# Instructions to follow
Could you set down exactly the lines of the data below, starting at the one that holds "This screenshot has width=933, height=480." and ending at the one that holds "Select the Hot Spot temperature row", both included, and only those?

[Information shown]

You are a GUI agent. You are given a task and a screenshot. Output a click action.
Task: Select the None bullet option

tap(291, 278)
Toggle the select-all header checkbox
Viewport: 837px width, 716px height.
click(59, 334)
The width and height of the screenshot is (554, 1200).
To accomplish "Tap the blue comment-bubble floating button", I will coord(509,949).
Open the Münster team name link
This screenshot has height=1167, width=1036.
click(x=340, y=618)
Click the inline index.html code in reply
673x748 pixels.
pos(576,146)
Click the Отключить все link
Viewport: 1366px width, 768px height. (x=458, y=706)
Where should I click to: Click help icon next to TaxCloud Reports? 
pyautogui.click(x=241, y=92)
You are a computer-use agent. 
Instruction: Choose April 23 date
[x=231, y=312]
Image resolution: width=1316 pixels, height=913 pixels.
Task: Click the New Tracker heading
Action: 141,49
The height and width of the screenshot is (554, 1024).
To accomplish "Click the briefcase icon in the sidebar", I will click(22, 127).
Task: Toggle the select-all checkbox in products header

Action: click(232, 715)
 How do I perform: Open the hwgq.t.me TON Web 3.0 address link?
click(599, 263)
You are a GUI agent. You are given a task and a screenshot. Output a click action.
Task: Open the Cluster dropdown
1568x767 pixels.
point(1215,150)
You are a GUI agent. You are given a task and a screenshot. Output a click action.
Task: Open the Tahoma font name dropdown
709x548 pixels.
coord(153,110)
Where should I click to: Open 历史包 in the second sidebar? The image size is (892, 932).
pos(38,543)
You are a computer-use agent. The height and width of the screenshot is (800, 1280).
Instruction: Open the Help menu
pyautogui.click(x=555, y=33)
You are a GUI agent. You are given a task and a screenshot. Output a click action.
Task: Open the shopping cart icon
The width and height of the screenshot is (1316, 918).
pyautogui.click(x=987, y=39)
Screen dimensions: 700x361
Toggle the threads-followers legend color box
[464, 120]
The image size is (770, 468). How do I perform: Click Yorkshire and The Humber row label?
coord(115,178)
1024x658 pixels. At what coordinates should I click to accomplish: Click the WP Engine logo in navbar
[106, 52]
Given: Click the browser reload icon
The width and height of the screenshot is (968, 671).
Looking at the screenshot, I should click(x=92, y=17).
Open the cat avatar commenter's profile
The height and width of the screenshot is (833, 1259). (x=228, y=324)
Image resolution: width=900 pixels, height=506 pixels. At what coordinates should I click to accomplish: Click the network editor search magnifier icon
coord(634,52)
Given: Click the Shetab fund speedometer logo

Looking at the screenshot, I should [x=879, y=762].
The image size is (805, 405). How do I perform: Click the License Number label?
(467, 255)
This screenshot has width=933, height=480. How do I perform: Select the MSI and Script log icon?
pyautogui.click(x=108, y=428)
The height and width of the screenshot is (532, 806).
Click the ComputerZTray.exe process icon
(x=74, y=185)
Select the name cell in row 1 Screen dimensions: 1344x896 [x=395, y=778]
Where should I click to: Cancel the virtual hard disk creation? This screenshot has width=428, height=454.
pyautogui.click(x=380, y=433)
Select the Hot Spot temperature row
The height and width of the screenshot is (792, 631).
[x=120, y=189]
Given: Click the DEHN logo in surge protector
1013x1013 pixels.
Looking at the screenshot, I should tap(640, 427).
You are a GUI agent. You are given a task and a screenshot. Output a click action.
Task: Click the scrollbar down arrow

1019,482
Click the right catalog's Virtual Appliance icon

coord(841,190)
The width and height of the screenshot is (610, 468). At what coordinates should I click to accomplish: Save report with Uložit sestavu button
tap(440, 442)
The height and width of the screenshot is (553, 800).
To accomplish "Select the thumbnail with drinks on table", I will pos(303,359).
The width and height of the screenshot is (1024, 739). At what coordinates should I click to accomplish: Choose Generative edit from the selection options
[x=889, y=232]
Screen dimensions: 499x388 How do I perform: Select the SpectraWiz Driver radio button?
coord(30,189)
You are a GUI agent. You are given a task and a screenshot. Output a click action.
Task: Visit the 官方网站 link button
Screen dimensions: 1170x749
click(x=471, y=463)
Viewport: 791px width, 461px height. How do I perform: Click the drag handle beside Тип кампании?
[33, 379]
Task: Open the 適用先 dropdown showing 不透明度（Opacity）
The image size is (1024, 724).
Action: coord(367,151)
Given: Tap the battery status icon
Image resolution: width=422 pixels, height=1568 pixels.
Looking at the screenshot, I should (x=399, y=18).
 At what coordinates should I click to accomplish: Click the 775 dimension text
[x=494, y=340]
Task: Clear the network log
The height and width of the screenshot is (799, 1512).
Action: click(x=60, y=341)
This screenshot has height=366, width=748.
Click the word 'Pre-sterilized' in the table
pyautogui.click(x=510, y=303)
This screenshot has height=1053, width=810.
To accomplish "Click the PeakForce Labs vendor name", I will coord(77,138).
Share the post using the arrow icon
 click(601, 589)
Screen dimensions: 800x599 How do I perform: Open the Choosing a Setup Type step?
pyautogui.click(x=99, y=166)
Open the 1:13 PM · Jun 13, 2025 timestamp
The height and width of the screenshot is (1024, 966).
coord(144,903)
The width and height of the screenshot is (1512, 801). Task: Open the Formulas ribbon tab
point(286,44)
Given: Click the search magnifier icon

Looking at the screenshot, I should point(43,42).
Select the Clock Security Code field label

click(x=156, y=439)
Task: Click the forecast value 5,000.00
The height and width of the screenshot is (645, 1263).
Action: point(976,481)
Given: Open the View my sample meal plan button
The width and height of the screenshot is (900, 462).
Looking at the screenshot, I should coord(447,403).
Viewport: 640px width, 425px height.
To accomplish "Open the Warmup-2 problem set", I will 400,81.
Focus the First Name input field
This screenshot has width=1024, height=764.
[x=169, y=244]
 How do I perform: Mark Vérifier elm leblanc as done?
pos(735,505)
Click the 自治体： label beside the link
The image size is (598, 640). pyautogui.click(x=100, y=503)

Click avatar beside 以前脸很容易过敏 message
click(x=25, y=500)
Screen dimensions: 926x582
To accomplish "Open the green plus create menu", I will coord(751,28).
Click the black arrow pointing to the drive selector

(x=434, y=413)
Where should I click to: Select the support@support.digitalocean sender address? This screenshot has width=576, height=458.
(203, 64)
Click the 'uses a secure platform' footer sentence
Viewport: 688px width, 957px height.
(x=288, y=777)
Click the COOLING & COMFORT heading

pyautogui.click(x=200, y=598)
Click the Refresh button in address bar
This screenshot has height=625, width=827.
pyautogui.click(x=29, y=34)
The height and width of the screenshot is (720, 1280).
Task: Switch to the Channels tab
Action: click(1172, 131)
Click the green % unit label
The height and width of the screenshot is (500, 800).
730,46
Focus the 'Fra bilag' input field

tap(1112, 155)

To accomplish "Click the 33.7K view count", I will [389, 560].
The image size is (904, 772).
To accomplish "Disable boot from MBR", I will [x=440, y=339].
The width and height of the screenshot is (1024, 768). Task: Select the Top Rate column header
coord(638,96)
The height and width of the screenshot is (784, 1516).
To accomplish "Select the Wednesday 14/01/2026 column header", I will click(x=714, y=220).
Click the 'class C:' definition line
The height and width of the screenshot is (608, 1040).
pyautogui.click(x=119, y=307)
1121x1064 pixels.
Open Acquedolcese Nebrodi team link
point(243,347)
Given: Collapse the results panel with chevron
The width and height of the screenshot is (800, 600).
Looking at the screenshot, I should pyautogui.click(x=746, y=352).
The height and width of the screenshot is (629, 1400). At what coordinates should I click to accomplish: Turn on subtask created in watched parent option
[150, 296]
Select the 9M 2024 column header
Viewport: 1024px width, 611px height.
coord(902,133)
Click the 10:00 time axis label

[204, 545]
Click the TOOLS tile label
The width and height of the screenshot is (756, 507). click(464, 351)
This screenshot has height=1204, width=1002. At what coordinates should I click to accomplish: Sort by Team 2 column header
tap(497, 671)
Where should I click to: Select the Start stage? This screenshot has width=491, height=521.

[/Information shown]

# Solution
This screenshot has width=933, height=480. How do I perform: Select the MSI and Script log icon?
pyautogui.click(x=108, y=428)
The height and width of the screenshot is (532, 806).
Click the ComputerZTray.exe process icon
(x=74, y=185)
Select the name cell in row 1 Screen dimensions: 1344x896 [x=395, y=778]
Where should I click to: Cancel the virtual hard disk creation? This screenshot has width=428, height=454.
pyautogui.click(x=380, y=433)
Select the Hot Spot temperature row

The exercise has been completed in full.